I had a box mix for the icing - no one screws up icing! - and I set about to whip the boxed icing.
I frosted the cake. Then I picked out colors that were as manly as I could find them (you can't argue with a red, white and blue theme, especially for an Eagle Scout) and I wrote Matthew's name and "Happy 18th Birthday" on the cake. I tossed around a few sprinkles just for additional flair and I stood back and admired my handiwork.
I may have shed a few tears, because tears were flowing fast and thick that day anyway, and anyway I was making MY ADULT SON A BIRTHDAY CAKE, which is bound to make any mother weepy. No joke.
I put the cake in the fridge and went on with my day, such as it was.
A couple of hours later, just because I couldn't believe that I had actually accomplished something correctly and well, I pulled the cake out of the fridge just to gaze at it lovingly.
And the moment I looked at it, it seemed to me that... the frosting and the writing on the cake sort of looked like they were... sliding off. Was it my imagination? Or did the end of Matthew's name sort of look like it was slowly falling off the side of the cake?
I realized that something was wrong. And I began to panic. Because my family wasn't even there to see the cake that I had made (in what, at that exact moment, was as pretty as it would ever be), there was no time to make another one, and LORD HAVE MERCY, I CAN'T EVEN DO SOMETHING SIMPLE LIKE MAKE A BIRTHDAY CAKE.
I decided to take a picture *then* so that at least I would have one somewhat decent shot of the birthday cake for posterity:
The afternoon passed by.
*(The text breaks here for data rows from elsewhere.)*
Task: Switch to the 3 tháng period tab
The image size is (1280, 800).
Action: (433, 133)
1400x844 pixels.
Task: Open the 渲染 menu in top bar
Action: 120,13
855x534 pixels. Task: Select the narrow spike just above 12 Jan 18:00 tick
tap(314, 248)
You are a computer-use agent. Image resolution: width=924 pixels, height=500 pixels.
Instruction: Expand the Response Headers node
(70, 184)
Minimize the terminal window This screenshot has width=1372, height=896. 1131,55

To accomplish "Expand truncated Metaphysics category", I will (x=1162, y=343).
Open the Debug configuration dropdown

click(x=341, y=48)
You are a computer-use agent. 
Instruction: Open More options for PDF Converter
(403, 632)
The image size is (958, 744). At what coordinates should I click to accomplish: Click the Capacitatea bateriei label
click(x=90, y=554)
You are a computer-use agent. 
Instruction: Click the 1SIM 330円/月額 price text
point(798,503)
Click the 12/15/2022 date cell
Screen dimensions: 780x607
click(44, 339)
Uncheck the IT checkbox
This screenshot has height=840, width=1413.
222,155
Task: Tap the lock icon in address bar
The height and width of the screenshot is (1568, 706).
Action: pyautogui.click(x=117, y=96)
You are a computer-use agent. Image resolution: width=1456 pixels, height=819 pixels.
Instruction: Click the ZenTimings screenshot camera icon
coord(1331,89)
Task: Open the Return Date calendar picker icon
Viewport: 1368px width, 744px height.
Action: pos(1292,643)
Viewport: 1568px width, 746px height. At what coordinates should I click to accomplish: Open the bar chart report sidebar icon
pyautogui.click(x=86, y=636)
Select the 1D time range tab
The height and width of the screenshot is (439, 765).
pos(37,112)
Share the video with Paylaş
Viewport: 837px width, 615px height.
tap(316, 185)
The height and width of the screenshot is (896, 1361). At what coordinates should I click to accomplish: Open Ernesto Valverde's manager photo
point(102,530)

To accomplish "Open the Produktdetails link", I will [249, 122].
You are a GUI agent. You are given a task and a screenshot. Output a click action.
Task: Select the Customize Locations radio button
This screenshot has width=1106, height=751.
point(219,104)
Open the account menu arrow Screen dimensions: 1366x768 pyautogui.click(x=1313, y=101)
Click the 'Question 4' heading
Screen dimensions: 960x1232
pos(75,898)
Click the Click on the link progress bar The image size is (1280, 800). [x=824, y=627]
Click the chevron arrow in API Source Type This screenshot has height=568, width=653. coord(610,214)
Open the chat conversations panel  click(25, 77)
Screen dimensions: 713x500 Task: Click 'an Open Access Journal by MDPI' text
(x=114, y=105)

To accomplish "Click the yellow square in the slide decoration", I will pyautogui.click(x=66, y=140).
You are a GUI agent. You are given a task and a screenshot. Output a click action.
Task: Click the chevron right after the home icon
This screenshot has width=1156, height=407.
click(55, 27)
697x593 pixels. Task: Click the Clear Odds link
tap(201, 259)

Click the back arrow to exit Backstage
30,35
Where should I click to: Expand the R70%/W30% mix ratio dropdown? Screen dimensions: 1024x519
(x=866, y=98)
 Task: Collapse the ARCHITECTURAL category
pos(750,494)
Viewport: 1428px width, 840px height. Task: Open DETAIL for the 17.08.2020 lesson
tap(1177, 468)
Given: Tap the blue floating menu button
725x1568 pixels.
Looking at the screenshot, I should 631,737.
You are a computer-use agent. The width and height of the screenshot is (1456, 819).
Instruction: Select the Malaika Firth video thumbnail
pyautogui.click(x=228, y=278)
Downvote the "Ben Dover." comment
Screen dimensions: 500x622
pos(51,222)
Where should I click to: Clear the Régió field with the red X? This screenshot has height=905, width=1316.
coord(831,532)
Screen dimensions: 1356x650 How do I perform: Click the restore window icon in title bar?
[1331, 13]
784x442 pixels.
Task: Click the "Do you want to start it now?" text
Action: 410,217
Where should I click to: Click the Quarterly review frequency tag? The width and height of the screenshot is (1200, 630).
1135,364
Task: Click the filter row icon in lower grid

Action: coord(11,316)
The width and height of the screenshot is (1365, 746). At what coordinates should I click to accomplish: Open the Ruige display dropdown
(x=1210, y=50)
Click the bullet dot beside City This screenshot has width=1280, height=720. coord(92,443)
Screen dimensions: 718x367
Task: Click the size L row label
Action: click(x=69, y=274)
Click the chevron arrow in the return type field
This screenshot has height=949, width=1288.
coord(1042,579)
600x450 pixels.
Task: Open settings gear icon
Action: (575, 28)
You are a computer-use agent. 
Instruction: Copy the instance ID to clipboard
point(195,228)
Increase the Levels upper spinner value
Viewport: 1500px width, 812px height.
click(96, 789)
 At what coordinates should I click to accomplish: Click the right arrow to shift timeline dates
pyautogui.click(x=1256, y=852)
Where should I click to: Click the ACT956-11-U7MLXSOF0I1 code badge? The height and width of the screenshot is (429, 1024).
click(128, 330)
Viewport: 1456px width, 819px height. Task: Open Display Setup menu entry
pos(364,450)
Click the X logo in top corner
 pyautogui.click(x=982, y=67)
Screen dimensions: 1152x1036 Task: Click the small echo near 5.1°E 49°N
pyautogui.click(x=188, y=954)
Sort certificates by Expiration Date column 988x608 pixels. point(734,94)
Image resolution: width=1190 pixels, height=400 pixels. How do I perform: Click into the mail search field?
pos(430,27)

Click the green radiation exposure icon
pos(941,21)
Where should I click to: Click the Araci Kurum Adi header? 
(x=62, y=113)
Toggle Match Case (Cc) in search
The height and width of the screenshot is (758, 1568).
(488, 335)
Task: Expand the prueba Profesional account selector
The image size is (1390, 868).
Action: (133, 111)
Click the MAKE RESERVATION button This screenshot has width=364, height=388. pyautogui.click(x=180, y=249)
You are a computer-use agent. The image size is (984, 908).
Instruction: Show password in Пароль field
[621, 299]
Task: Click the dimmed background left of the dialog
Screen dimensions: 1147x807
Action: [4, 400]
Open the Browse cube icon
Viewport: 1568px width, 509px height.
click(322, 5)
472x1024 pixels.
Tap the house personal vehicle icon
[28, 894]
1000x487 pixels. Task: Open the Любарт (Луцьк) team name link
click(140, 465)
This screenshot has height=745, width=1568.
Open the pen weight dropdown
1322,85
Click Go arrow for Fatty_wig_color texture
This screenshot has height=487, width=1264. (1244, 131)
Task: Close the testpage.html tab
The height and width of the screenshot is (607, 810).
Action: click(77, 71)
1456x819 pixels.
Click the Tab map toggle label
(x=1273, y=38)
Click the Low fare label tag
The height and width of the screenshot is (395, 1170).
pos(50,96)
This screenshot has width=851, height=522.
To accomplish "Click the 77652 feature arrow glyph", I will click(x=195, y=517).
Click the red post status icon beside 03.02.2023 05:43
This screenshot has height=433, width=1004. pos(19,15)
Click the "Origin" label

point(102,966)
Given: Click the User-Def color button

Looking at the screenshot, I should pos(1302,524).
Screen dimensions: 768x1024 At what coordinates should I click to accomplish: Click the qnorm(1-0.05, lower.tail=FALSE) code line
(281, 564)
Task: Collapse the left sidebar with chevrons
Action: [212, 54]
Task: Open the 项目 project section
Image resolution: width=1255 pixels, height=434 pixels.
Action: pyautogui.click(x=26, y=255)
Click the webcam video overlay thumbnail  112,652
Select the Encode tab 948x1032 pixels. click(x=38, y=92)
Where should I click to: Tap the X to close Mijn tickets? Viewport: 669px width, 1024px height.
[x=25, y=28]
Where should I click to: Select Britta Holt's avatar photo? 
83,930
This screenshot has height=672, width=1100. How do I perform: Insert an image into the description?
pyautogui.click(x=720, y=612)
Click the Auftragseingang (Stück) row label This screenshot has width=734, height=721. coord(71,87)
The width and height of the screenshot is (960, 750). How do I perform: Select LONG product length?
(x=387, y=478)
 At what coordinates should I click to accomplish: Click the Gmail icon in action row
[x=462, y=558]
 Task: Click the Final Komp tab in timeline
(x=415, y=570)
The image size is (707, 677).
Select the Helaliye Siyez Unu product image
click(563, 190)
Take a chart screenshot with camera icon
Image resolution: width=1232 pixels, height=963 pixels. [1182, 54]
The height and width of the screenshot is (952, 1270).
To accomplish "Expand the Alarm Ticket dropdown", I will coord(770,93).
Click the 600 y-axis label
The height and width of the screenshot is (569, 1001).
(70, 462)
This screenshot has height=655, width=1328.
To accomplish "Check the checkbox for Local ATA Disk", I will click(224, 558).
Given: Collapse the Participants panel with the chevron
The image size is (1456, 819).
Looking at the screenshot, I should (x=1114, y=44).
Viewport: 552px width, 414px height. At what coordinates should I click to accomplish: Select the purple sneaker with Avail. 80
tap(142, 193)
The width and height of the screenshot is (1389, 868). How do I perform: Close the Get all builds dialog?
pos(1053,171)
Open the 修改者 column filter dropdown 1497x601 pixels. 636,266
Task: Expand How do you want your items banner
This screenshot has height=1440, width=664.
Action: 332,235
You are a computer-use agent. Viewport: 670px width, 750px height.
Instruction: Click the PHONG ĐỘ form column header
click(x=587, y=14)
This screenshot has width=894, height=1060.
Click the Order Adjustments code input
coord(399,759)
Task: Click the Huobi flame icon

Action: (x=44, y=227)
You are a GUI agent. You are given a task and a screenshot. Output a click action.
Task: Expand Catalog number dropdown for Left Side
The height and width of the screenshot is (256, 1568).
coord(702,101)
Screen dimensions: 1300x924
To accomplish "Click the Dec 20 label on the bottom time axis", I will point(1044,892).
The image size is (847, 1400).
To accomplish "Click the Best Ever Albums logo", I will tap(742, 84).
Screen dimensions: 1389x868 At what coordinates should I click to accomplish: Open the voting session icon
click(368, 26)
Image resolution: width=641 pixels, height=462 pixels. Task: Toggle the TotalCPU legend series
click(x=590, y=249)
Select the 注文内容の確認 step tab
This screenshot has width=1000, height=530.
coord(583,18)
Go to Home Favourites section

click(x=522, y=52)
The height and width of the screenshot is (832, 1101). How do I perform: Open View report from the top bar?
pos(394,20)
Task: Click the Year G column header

James got home from things and stuff, the boys got home from school, and we headed off to Tony Roma's (yes! They have one of those here! And it's real!) for a special birthday meal.
Each entree was roughly $50. Yes, US dollars. Per person. For ribs, corn, coleslaw, your choice of soup or side salad and bread on the table. Which means that we got out of there for about $200.
But 18th birthdays come only once, and we hardly ever go out to eat western food here. And it made the birthday boy smile:
So it was money well spent.
By the time we got home and got around to doing cake, the frosting landslide was even more evident:
I can't even describe my sea of utter despair. I mean, seriously. Things and stuff and now the evidence that I can't even make a birthday cake for my son. The sad part is that the above picture really doesn't do the UTTER CAKE FAIL justice. Here's another angle:
I mean, HOW HARD IS THIS?!?! I wasn't even responsible for making the birthday dinner! Just the cake!
The guys cut some cake and then used a spoon to sort of scoop up the frosting from around the sides in order to use it as a makeshift cake dip. Lame, lame, lame.
The next day, the cake was so way worse:
I can't even make this up. Tell me that cake doesn't look like death. They continued to eat it, because even cakes that look like death are better than no cake at all here in China, but my shame and utter despair continued unabated. I mean, just LOOK at this hideous thing:
It looks like it has mange or some sort of flesh-eating-bacteria issue. Mercy.
And on that day, when I put away some groceries, I saw a package of locally-made hot dog buns that I had bought. They were "Good Manufacture!" and got a big thumbs-up:
Which is a whole lot more than can be said for my son's pathetic melted birthday cake.
STAY-AT-HOME-MOM HOUSEWIFEY SKILLS FAIL.